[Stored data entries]
※ ※ ※

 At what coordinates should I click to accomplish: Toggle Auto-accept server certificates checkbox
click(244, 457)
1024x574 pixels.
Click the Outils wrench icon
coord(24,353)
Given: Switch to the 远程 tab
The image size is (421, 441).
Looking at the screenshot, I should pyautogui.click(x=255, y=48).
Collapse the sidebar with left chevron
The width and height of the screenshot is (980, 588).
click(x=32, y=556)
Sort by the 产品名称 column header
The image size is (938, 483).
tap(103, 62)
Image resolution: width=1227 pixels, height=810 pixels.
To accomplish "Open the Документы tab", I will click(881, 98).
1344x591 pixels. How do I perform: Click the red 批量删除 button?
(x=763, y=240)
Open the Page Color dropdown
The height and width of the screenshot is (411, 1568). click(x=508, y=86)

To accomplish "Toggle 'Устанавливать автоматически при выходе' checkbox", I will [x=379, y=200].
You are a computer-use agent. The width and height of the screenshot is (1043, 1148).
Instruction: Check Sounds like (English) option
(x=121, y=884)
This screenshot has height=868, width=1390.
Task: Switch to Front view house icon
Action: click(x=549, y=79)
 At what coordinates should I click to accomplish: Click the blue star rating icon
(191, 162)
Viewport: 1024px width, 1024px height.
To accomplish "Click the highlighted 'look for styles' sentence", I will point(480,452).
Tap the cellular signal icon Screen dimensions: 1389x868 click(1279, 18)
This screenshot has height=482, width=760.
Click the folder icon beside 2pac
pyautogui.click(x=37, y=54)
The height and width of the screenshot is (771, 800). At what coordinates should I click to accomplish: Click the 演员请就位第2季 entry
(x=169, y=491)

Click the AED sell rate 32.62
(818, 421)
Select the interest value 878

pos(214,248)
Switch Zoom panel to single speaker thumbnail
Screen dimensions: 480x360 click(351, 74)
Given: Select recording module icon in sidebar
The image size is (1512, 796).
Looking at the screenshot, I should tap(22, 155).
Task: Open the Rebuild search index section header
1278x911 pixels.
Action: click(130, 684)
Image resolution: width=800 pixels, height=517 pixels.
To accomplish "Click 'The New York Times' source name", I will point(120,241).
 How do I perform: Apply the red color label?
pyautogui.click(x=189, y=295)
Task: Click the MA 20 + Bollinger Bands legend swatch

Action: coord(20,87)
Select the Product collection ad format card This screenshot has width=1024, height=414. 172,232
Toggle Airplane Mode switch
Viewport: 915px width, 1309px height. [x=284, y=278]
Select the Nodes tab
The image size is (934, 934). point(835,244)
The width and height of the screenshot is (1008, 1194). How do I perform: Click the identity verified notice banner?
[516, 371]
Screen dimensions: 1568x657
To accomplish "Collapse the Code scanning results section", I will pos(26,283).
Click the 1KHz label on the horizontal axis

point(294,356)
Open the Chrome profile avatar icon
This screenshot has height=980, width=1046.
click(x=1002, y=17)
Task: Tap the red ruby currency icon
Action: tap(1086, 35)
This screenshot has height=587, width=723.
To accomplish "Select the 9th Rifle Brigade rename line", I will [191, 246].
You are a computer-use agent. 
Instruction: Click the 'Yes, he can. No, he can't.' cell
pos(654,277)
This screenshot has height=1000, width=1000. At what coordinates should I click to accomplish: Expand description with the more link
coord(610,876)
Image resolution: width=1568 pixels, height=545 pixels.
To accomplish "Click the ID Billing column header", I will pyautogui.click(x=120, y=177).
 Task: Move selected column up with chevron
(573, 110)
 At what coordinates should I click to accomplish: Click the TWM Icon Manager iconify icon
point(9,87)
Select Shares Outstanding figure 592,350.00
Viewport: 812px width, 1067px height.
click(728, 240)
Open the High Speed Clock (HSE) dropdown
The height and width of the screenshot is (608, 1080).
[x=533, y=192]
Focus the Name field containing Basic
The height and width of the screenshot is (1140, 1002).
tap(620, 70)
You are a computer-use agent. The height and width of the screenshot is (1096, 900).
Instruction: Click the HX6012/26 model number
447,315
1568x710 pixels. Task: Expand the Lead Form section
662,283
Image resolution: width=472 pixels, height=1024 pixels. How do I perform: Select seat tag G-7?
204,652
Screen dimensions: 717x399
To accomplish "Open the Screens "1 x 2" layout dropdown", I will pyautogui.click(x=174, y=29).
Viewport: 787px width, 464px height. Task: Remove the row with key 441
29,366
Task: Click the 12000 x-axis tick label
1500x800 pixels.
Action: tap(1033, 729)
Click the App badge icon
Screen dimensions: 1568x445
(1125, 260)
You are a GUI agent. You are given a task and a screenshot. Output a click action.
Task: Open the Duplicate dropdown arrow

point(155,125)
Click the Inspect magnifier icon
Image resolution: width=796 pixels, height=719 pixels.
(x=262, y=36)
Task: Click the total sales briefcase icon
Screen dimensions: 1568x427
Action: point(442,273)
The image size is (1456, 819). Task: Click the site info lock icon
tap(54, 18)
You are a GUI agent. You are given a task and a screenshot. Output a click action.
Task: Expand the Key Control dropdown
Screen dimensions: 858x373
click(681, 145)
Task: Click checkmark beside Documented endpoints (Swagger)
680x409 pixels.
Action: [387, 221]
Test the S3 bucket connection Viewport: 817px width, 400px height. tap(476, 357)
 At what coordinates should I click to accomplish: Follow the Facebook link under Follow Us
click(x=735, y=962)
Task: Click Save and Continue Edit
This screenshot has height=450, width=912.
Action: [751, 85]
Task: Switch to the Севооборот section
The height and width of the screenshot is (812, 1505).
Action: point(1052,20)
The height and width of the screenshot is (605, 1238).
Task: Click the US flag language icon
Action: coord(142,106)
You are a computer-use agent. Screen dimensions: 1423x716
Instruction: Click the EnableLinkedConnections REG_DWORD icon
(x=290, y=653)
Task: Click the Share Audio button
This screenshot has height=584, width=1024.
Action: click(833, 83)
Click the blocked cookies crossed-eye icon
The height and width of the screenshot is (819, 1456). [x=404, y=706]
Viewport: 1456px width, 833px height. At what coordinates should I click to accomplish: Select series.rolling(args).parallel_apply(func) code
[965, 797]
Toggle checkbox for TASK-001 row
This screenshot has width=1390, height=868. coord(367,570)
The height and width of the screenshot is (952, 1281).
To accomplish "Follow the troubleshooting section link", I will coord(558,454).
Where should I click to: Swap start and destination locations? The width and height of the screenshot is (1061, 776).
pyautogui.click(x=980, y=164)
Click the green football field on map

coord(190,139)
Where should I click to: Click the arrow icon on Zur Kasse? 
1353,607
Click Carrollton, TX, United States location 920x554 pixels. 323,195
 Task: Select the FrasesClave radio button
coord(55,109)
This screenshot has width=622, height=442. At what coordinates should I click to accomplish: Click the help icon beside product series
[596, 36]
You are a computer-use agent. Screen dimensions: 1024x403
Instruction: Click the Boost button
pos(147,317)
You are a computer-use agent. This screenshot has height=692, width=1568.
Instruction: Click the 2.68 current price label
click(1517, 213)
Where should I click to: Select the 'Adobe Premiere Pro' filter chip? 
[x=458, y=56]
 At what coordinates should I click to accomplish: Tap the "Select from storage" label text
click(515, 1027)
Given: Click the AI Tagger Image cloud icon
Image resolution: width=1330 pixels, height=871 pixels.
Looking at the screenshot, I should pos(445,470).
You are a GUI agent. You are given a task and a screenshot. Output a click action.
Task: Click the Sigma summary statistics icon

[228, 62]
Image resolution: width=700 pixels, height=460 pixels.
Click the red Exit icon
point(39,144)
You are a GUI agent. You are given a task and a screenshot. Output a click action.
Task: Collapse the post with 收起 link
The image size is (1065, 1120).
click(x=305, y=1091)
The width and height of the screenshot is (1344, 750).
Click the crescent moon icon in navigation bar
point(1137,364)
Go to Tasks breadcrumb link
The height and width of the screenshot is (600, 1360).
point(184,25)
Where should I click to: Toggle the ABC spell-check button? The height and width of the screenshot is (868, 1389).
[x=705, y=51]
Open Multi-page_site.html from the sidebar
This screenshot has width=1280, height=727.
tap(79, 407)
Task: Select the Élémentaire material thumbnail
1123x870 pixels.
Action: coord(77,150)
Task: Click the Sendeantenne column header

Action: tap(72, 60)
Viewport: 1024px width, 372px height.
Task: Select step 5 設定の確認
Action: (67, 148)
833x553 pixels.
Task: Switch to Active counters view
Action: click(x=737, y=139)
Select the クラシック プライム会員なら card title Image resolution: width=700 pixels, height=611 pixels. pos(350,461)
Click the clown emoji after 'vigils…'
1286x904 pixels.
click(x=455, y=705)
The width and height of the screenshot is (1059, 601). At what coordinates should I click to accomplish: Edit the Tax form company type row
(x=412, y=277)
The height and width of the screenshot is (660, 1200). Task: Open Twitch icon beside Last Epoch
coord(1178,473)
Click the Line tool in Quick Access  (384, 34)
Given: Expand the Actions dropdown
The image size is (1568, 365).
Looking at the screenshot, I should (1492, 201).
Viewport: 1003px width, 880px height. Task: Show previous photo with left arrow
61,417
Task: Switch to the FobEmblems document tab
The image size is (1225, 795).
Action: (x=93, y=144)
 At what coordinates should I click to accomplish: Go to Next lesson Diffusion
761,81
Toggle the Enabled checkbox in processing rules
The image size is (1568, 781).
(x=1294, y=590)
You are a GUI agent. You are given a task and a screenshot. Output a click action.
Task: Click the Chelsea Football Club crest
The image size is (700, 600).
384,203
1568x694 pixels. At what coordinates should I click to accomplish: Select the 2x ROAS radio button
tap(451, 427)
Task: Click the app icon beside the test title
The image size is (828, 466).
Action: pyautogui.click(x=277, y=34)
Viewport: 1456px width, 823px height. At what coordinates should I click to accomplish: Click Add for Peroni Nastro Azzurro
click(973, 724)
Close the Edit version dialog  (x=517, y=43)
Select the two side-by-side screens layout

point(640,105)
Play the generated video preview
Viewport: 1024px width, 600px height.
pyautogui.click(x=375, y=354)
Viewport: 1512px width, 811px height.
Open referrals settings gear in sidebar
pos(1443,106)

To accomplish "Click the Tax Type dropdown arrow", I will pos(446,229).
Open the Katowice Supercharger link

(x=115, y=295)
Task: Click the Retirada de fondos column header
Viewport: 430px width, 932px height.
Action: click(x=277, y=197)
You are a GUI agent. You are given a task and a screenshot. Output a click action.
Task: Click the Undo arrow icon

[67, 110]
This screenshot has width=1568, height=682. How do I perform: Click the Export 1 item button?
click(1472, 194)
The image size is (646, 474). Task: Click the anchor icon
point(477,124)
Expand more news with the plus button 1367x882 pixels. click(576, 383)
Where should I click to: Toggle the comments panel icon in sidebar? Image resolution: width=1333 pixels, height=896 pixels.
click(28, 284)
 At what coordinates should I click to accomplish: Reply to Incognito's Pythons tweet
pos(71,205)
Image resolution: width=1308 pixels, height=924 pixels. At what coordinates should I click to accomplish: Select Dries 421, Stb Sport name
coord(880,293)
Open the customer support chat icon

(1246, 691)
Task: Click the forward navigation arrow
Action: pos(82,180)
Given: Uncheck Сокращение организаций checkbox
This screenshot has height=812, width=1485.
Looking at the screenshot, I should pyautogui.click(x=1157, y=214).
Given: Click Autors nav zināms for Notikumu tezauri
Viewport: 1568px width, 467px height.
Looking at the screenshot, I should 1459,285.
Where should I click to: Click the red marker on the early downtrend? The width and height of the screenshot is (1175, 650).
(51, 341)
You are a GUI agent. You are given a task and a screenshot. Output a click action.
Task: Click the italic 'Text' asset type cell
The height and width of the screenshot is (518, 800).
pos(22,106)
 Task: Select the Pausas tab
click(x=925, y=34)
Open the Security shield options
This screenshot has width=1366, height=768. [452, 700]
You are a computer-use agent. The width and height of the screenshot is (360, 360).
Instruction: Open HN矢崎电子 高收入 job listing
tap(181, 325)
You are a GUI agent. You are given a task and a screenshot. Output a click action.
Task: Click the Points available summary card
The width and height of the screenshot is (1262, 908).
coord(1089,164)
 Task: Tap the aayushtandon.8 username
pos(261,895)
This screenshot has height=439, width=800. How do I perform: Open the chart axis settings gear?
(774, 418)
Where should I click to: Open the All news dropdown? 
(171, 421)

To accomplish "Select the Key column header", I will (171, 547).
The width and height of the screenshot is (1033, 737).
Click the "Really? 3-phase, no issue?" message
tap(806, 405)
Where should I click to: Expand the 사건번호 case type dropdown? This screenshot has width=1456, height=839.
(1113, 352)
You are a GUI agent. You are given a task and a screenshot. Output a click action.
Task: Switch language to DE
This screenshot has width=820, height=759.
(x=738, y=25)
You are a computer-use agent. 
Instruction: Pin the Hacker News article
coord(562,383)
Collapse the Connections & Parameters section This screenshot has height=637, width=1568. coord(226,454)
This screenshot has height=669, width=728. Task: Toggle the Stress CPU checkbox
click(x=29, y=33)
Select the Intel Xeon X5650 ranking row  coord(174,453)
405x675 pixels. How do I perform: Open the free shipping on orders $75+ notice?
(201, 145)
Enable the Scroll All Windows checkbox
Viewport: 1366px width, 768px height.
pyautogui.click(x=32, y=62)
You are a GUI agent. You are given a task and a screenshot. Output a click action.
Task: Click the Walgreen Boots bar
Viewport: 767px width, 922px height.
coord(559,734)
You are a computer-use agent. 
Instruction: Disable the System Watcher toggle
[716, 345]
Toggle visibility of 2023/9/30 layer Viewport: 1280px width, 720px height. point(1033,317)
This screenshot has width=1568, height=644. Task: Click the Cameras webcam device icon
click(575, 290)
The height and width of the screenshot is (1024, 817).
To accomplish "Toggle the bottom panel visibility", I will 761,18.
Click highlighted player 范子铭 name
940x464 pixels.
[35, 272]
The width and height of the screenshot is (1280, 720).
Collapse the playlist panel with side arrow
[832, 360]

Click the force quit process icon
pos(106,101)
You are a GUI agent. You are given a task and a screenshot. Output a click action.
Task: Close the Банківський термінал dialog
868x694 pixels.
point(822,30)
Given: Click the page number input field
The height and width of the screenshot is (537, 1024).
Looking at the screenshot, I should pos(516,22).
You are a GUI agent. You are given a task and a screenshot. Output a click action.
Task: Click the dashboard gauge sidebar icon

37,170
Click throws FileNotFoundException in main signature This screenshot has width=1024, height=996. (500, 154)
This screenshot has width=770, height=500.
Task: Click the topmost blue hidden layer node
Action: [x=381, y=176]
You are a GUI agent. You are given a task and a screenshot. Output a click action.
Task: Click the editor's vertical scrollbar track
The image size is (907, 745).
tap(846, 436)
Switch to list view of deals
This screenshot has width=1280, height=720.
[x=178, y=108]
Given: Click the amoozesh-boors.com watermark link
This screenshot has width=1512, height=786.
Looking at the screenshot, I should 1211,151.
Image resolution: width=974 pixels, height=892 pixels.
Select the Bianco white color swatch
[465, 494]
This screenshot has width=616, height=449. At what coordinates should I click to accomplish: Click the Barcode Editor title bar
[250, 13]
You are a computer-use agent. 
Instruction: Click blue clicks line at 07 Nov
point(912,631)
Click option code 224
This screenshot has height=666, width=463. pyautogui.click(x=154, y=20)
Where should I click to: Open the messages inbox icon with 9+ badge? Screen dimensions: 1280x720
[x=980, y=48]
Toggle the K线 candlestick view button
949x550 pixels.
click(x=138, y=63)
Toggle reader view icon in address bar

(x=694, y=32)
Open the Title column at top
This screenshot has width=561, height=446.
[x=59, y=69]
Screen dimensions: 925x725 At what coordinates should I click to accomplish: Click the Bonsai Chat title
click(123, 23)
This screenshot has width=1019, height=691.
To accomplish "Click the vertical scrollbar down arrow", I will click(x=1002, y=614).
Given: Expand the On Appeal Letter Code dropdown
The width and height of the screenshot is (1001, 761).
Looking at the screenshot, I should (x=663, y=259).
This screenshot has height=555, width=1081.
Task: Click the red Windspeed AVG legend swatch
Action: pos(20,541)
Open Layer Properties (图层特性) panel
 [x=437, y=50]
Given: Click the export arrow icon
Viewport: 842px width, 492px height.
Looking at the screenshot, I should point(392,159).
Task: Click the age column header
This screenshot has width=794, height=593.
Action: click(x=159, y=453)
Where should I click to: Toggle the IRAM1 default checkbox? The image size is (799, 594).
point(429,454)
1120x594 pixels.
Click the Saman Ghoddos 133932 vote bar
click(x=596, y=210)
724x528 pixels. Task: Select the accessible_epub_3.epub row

※ ※ ※

Description of the task :: Copy out the lines of the data where the string "dialog" occurs.

Reply to the task ::
Close the Edit version dialog  (x=517, y=43)
Task: Close the Банківський термінал dialog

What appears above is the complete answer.